A volte racconta la sua vita. Racconta del dolore, del silenzio, della vita grama che si viveva un tempo. E racconta una quantità di storie, così che la sua vita mi sembra gigantesca, monumentale, infinita. Ma nel suo racconto - e negli occhi e nelle mani e sulla bocca -, non trovo mai ciò che sono indotto a cercare: la traccia di un dolore intollerato e intollerabile, di una tragedia soverchiante, di una miseria disumana. Nonna Florestina sembra unicamente compresa del fatto, inoppugnabile, di essere gioiosamente viva.
E questo successo fa giustizia di ogni altra cosa. Riduce a puro accidente quello che, anche solo ad averlo succintamente scritto, non può che apparirmi come tragedia di miseria, di ingiustizia, di malvagità. Mi sorprende come Florestina racconti la storia della sua vita in perfetta coscienza e assolutamente priva di rancore. Gioiosa e magnanima perché vittoriosa.
Mi rendo conto di quanto l’ipervedente e ricciuta Florestina, sia più forte di me. Di me che non riesco ad essere né più grande né più forte dei modesti danni che la vita mi ha inflitto. E so anche di non essere solo in questa debolezza. Direi addirittura che siamo i più. Forse non è giusto chiederci di essere grandi come Florestina; forse non serve neppure a quanti tra noi non hanno dovuto né dovranno cimentarsi nella vita come lei ha dovuto.

#### DATI SALVATI:
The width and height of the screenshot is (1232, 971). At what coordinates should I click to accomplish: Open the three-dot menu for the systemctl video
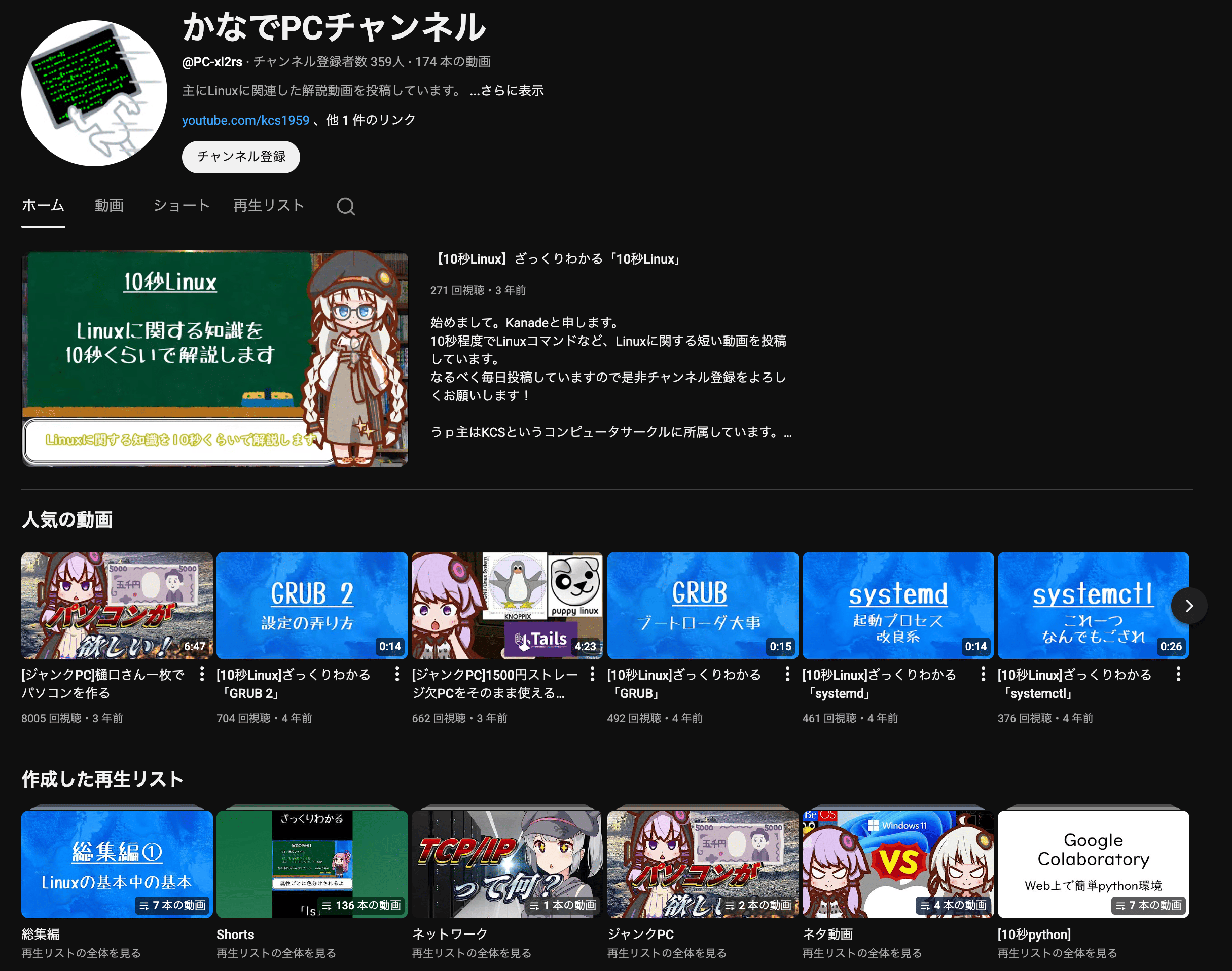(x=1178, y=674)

#### CONSEGNA:
Nel brano su nonna Florestina, in che modo lei racconta la storia della sua vita?

#### RISULTATO:
In perfetta coscienza e assolutamente priva di rancore.